I went from 120 to 105 by doing weight training and cardio. But i hate cardio so i did like 15 min thats it. I was not a cardio queen- anything but. And i was counting my calories but i was way to low from what i have been reading. I was eating about 1300-1500. And im guessing for someone my age i need around up to 2000.

My question is should i concentrate on bulking first. and how should i go about doing that.

Thanks for your help
If you are 105 - even at 5'2" - I would go ahead and embark on a strength training program to build muscle. The fat around your midsection and thighs (a usual predisposition for women) is prolly not as bad as you think it is... and by adding some muscle now, the next time you get to 105, it's likely to be firmer due to the increase in lean weight. Building up muscle helps increase your metabolic rate while making a leaner condition look more... ummm... presentable.

Since you are reasonably lean right now, I would switch your training program to that more diverted toward increasing your strength levels - you must use a training journal for this! Slowly increase your calories so that you are able to gain some weight - week-to-week - while improving your numbers in your log book... either doing havier loads, more repititions, or the same workout, five minutes faster - all are markers of progression. IMO, the best supplement for building muscle is a training log.

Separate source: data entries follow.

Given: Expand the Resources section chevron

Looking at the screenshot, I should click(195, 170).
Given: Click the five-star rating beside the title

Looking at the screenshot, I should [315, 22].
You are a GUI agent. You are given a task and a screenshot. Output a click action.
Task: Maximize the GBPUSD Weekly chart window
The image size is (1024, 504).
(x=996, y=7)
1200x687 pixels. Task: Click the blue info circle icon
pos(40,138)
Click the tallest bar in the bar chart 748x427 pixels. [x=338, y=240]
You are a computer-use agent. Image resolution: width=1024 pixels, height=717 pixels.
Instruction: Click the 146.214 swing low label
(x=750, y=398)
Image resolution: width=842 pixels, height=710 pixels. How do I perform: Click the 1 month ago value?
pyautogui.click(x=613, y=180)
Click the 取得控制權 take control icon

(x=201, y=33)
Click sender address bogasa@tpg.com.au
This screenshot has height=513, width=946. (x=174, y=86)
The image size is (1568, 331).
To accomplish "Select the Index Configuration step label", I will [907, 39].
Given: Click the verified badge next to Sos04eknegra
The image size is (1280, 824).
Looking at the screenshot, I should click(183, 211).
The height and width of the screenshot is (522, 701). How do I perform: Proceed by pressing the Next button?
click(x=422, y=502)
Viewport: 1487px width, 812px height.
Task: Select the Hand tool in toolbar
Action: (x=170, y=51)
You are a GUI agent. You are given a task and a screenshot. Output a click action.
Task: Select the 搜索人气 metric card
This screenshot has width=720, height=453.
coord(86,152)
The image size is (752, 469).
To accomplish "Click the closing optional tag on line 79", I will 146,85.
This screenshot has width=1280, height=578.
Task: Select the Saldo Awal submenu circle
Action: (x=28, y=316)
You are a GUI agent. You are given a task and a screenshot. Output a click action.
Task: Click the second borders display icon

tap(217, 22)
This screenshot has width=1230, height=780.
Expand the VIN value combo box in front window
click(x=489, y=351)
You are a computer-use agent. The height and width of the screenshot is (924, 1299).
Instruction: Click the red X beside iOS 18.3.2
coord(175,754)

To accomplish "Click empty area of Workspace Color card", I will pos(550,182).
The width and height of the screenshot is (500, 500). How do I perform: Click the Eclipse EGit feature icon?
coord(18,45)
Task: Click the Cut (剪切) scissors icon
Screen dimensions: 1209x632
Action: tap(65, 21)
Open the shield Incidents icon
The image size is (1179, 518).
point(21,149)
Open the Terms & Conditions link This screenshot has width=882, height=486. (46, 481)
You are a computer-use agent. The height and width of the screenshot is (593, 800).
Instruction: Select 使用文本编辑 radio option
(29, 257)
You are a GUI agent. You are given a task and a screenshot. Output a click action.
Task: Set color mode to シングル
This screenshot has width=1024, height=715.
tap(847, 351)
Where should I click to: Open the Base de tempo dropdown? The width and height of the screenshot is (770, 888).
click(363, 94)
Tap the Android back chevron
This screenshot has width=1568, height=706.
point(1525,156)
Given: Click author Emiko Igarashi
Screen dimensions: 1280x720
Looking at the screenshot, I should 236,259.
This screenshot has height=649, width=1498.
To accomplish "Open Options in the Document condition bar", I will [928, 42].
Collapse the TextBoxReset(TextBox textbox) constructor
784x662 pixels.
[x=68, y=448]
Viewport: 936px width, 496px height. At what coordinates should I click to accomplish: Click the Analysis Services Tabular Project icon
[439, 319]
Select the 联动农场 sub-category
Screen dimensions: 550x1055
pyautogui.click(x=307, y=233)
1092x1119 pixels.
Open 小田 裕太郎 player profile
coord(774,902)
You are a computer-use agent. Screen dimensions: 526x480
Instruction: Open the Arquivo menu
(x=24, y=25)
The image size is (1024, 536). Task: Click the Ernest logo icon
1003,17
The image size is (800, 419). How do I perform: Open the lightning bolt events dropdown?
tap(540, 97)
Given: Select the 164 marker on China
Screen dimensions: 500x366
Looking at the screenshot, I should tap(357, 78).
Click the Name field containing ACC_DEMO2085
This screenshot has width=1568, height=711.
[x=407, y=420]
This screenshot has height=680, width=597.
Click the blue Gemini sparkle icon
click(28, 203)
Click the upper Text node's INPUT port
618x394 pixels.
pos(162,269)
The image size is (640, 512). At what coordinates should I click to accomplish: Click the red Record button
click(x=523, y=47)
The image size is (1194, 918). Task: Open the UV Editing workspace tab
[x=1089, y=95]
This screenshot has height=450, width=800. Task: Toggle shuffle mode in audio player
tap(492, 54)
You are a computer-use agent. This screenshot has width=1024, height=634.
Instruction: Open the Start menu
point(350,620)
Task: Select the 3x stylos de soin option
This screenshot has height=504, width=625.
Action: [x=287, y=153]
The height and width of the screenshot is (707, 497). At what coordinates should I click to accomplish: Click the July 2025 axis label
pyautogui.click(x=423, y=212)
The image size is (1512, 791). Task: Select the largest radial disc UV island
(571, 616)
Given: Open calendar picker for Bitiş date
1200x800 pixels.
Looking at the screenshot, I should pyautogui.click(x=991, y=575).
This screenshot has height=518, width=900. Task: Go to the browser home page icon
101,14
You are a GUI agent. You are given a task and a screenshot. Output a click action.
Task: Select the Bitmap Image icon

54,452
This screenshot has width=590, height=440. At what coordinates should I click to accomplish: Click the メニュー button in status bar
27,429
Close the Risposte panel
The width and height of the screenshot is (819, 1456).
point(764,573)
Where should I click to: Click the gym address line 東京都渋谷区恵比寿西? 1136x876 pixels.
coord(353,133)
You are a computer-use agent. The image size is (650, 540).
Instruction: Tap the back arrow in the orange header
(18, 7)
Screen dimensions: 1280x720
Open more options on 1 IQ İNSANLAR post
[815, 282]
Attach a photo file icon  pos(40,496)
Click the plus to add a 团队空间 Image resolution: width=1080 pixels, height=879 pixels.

Remember, there are two standard programs you must tailor to yourself: one for adding strength/muscle - the other for losing fat. You could inject further variety by having a maintenance program as well. Generally speaking... a strength-building program can have longer rest intervals with less endurance training... a fat loss program should have shorter rest intervals with more endurance training... a maintenance program should be a time to simply enjoy yourself while preventing detraining from setting in - just maintain.